TL is a technique of applying insights (eg, data representations) that were previously learned from one problem to a new, related task [19-22]. It can be particularly beneficial when one task has significantly more training data than the other. As the number of children on HFNC is significantly smaller than the number of ICU episodes in the CHLA PICU data set, TL techniques were considered to generate initial data representations and facilitate training of the HFNC prediction models. LSTM-based recurrent neural networks using the same input variables as those for the HFNC task were trained on >9000 CHLA PICU episodes to predict ICU mortality [23]. The first layer of one of these mortality models was then used as the first layer of some of the LSTM-based HFNC prediction models in Textbox 3.

Details of the 8 models considered.

Model and hyperparameters (a list of the 14 variables used as model inputs appears in Table S6 of Multimedia Appendix 6)
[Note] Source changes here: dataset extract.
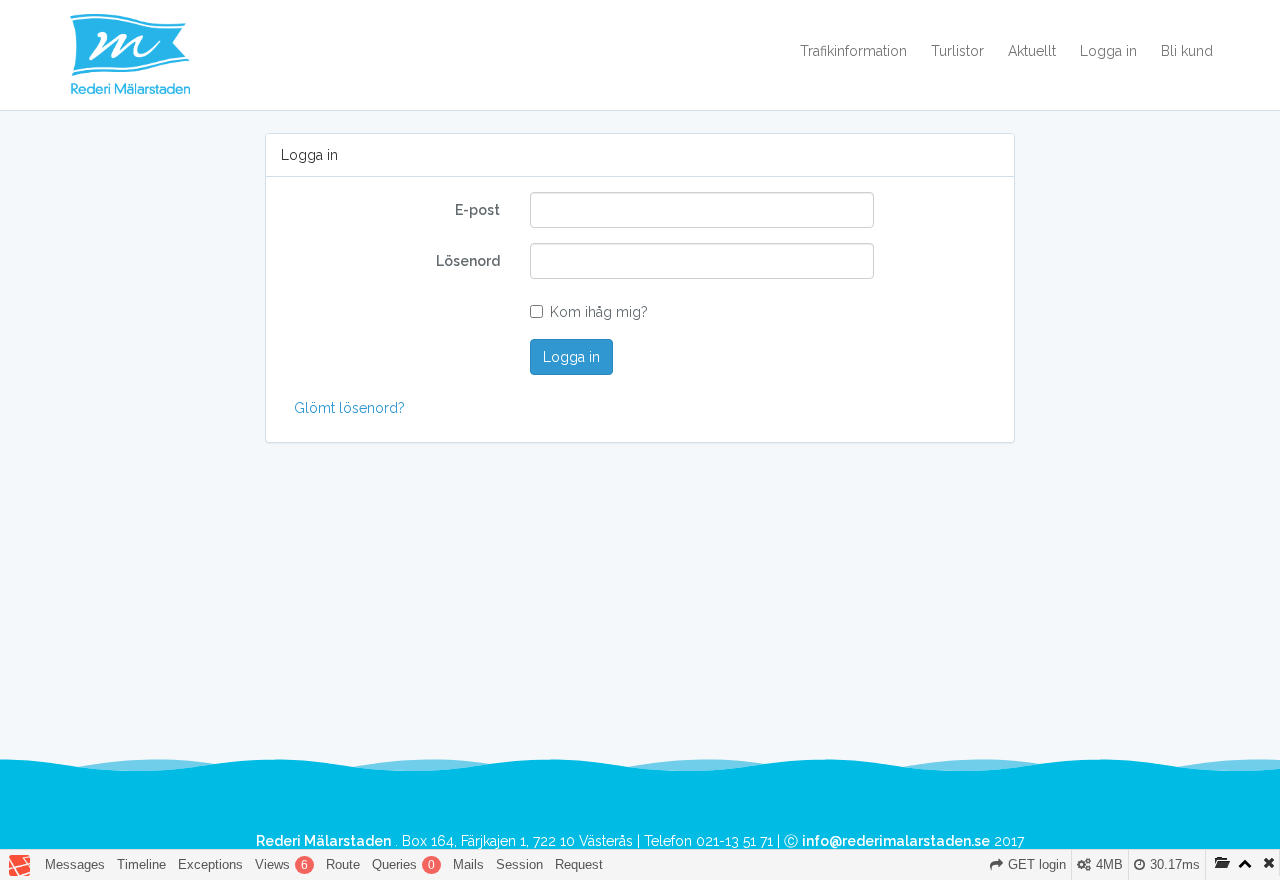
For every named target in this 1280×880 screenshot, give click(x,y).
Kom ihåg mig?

14-variable logistic regression (LR-14)

Regularizer: 7.50×10⁻¹
Regularization: elasticnet (ratio=0.5)

517-variable logistic regression (LR-517)

Regularizer: 1.15×10⁻³
Regularization: elasticnet (ratio=0.2)

Long short-term memory (LSTM)

Layers: 3
Number of hidden units: (128,256,128)
Batch size: 12
Initial learning rate: 9.6e-4
Patience: 10
Reduce rate: 0.9
Number of rate reductions: 8
Loss function: binary cross-entropy
Optimizer: rmsprop
Dropout: 0.35
Recurrent dropout: 0.2
Regularizer: 1e-4
Output activation: sigmoid

LSTM with 3-times input perseveration (LSTM+3xPers)

Same as LSTM

LSTM with transfer learning (TL; LSTM+TL)

Same as LSTM
Transfer weights: first hidden layer only

LSTM with 3-times input perseveration and TL (LSTM+3xPers+TL)

Same as LSTM
Transfer weights: first hidden layer only

Simple ensemble of LSTM+3xPers+TL (Simple-en-LSTM+3xPers+TL)

Same as LSTM
Transfer weights: first hidden layer only

Multi-ensemble of LSTM+3xPers+TL (Multi-EN-LSTM+3xPers+TL)

Same as LSTM
Transfer weights: first hidden layer only

Textbox 3. Details of the 8 models considered.

Ensembling

Ensemble methods combine multiple algorithms to achieve a higher predictive performance than each component could obtain [24]. The predictions from each component are averaged to yield a single final prediction. Here, different seed values were used to generate multiple LSTM-based models, with each seed value initializing a different set of pseudorandom starting weights for a particular model. Different seed values led to slightly different models. Different seeds were used to train the mortality models used for TL and train the final LSTM models on HFNC-specific data. Owing to the relatively small size of the cohort available to develop the HFNC prediction model, it was hypothesized that training models with different seeds would result in high variance and low bias models that may be decorrelated. Ensembling provides a method to average the results across decorrelated models to reduce variance but maintain a low bias.

HFNC Models

A total of 8 models were developed: a 14-variable LR (LR-14) using variables previously identified as risk factors for HFNC failure [8,11-13], a 517-variable LR (LR-517), a standard LSTM, an LSTM with input perseveration (LSTM+3xPers, where 3 indicates the number of replications described in the study by Ledbetter et al [18]), an LSTM with TL (LSTM+TL), an LSTM with both input perseveration and TL (LSTM+3xPers+TL), a simple ensemble of LSTMs with input perseveration and TL (Simple-EN-LSTM+3xPers+TL), and an ensemble of ensembles of LSTMs with input perseveration and TL (Multi-EN-LSTM+3xPers+TL). All models were trained to generate a prediction every time new measurements became available within the HFNC period.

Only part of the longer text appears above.